Model Collapse Is Path Dependence Hitting AI Training Data

Shumailov et al. published the model collapse finding in Nature last year. When AI models are trained on data that earlier AI models generated, they lose the true distribution. The tails disappear. Diversity drops. Errors compound across generations. A 2025 study estimated that over half of web text may already be AI generated, so this is not a theoretical future problem. It is happening right now across the internet.

I read the paper and kept thinking about path dependence. Arthur (1989) showed that technologies can lock in through small historical events amplified by increasing returns. David (1985) described the QWERTY keyboard as exactly this kind of lock in, a standard that outlived the conditions that made it reasonable. The model collapse finding is the same mechanism applied to the content of training data. The first models trained on human generated text. The second generation trained on text that included output from the first generation. The third generation trained on text that contained even more AI output. Each iteration narrows the distribution. The system locks into a progressively degraded version of reality because the smaller tail events, the unusual arguments, the rare syntactic choices, the minority perspectives, get pruned in each generation and never get regenerated because there is no fresh human input to restore them.

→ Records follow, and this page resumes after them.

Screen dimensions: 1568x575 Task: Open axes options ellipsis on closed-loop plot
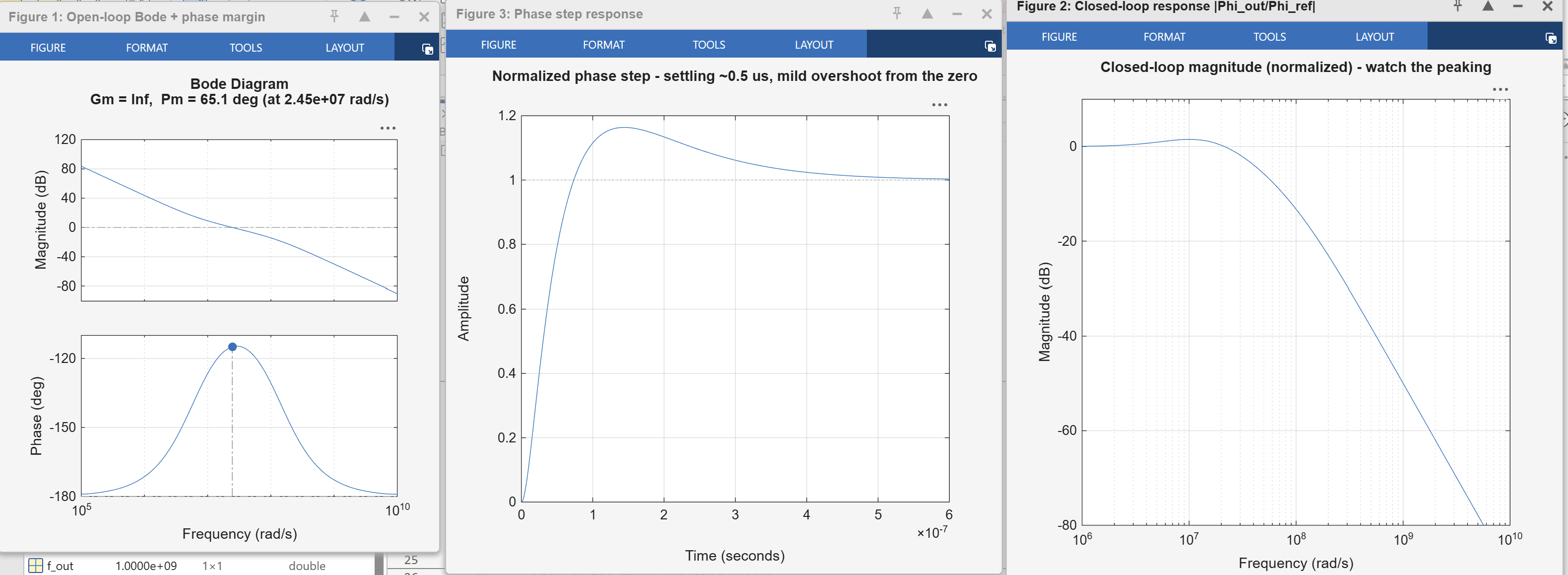point(1500,89)
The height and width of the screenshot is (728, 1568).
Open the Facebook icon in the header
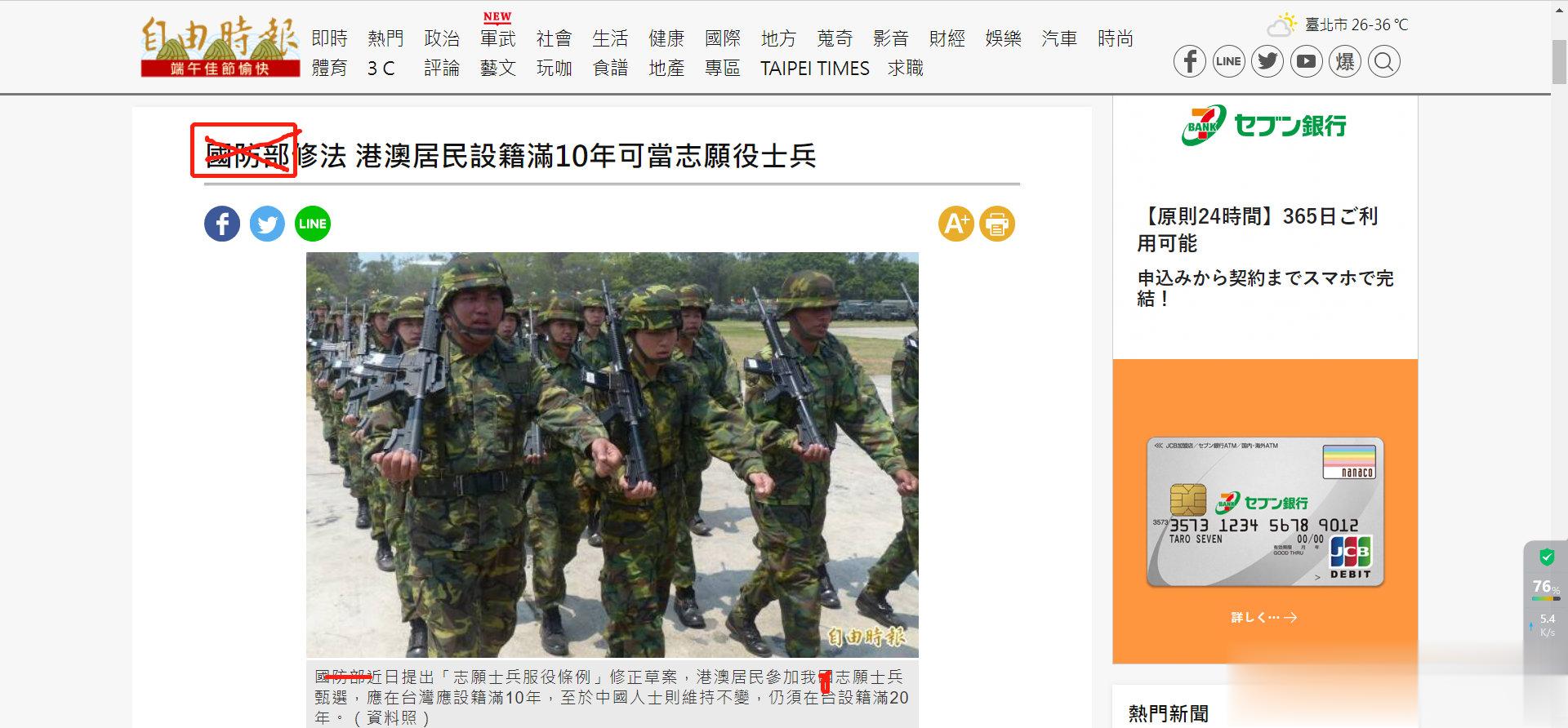click(x=1189, y=61)
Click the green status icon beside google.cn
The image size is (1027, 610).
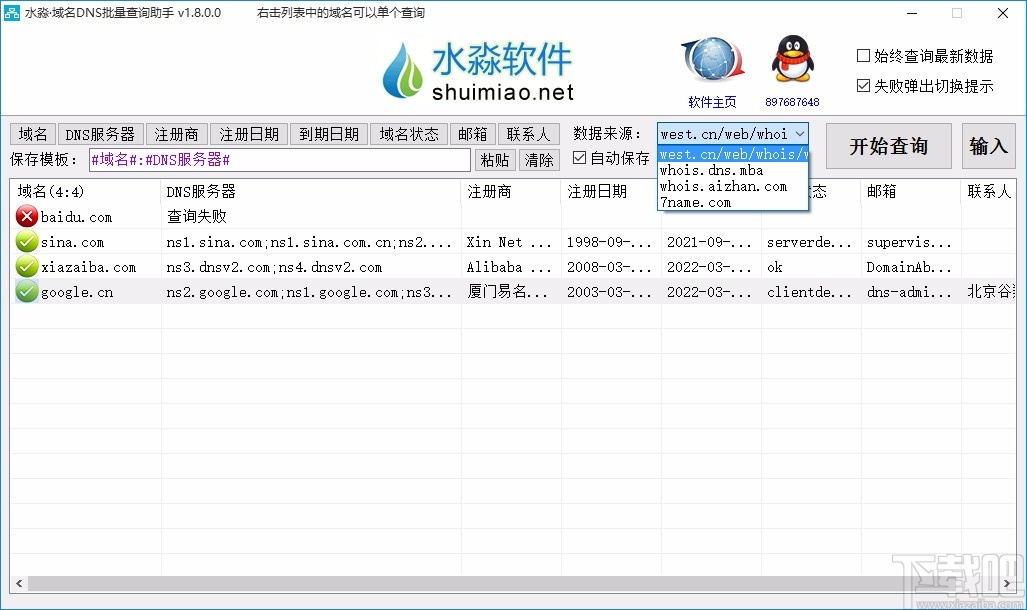coord(25,291)
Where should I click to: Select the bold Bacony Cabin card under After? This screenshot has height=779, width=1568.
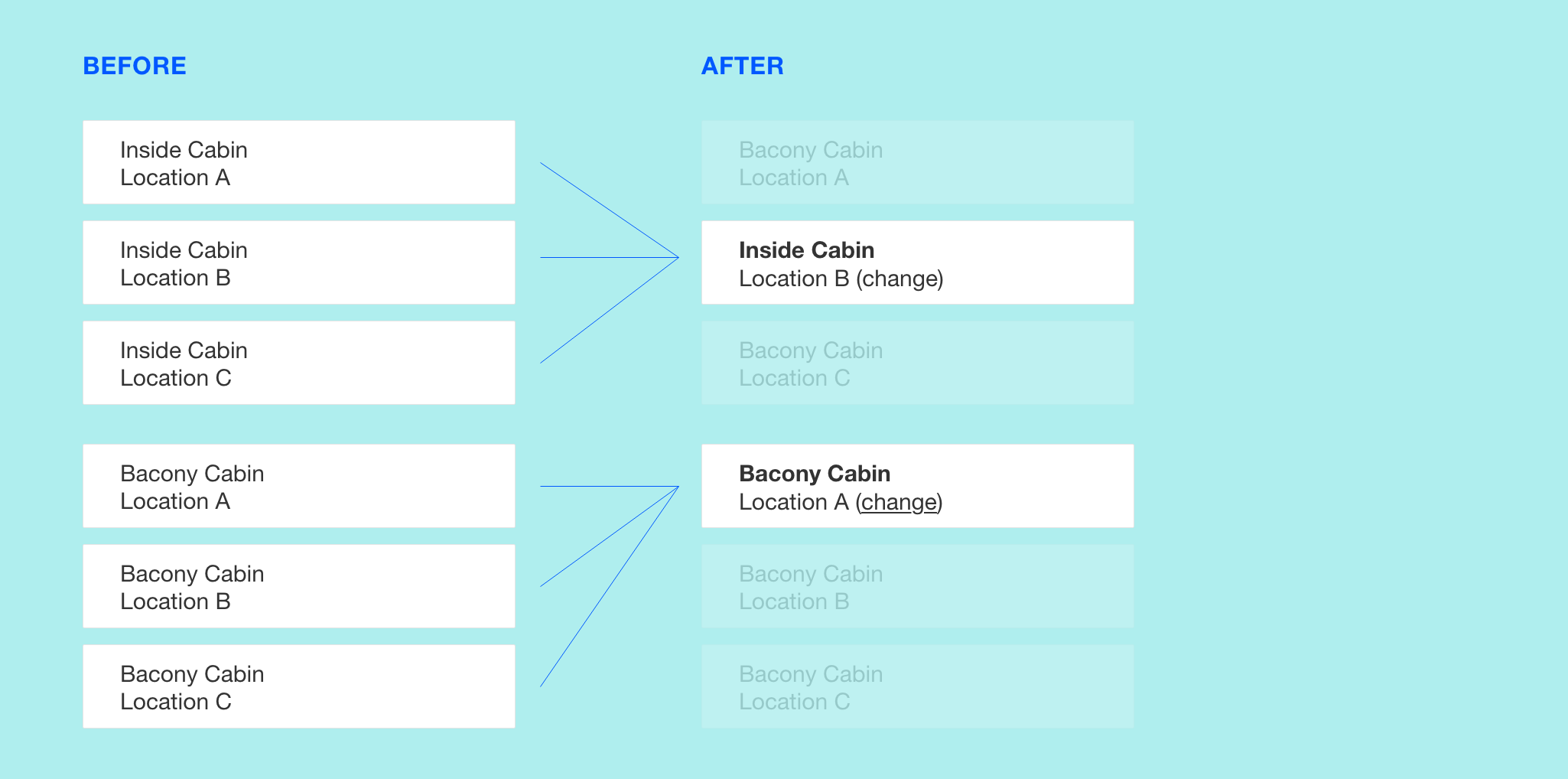tap(918, 486)
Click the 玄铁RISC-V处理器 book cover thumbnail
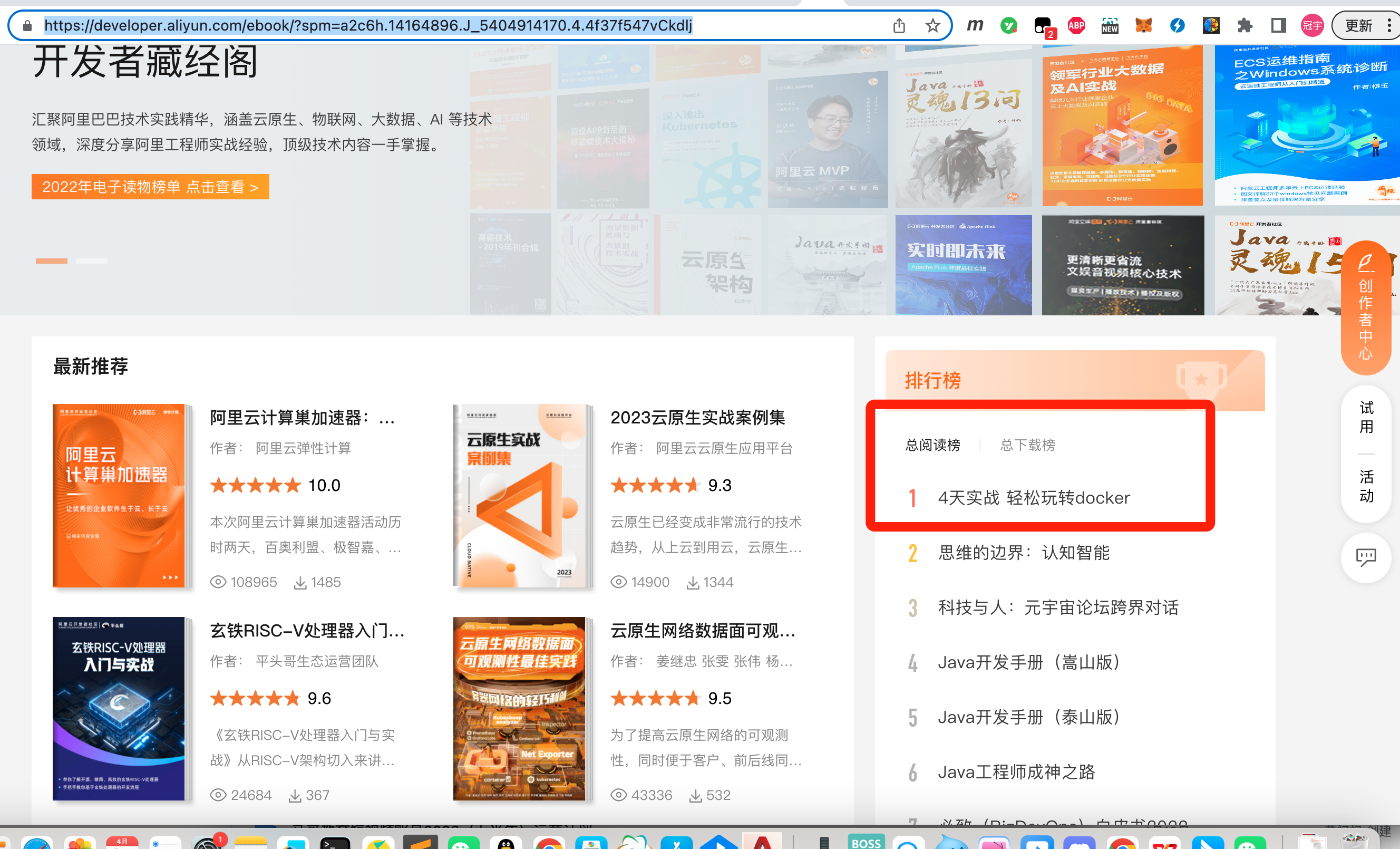1400x849 pixels. click(x=119, y=708)
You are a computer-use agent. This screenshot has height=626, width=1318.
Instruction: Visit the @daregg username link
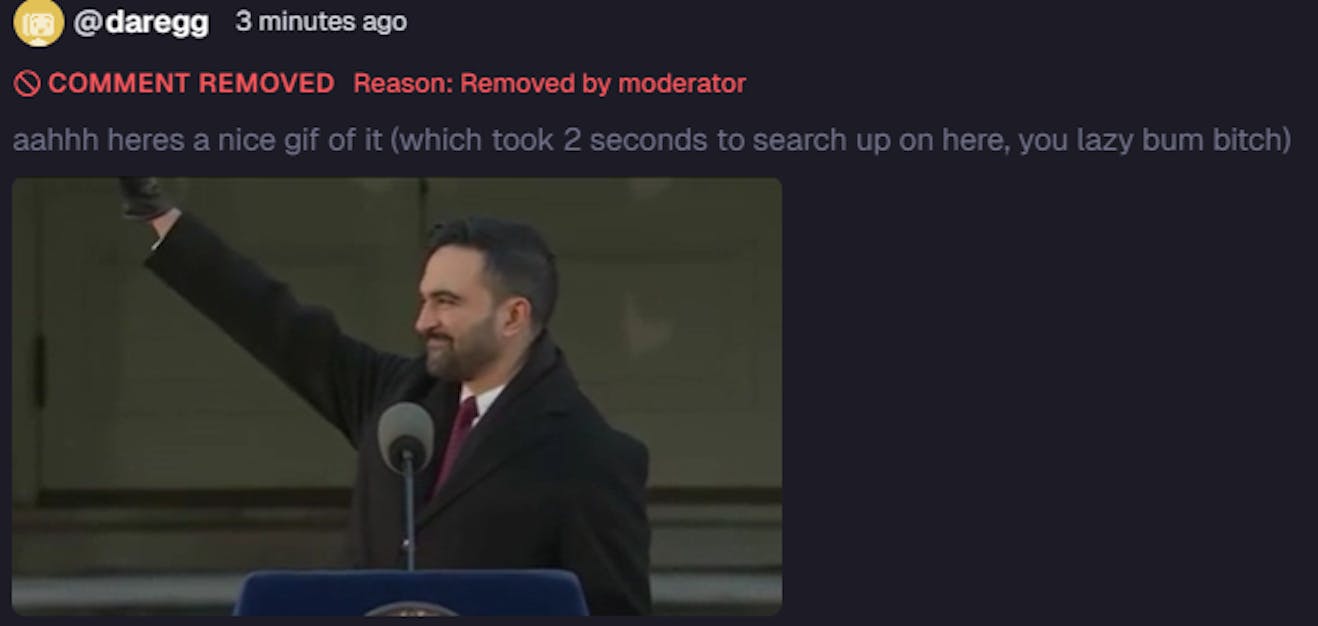141,22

This is where I think absorptive capacity becomes the right frame. Cohen and Levinthal (1990) defined it as the organizational ability to recognize the value of new external information, assimilate it, and exploit it for commercial ends. They made two claims that map exactly onto what model collapse demonstrates. First, absorptive capacity is path dependent. Prior related knowledge determines what you can absorb next. Second, absorptive capacity is cumulative. Learning enables more learning. Both claims apply to neural networks as directly as they apply to organizations. A language model trained on one hundred thousand tokens of human text followed by one hundred million tokens of AI generated text has a degraded prior. Its absorptive capacity for the next round of training is degraded because the prior knowledge that should enable recognition and assimilation of new external information is itself AI generated noise. The model cannot recognize what it was never trained to see. The tail events that the first generation still captured become invisible by the third generation.

I keep returning to the Zahra and George (2002) distinction between potential and realized absorptive capacity. Potential capacity means you can acquire knowledge. Realized capacity means you can transform and exploit it. Model collapse is mostly a potential capacity problem. The model has access to data, but the data itself has shifted systematically away from the true distribution. It looks like the next generation of training material, but it is not. The quality has degraded in a way that standard training metrics do not catch. A model trained on AI output still scores well on next token prediction because the output is smooth and predictable and lacks the jagged edges of human language. The metric says learning is happening. The distribution says the opposite.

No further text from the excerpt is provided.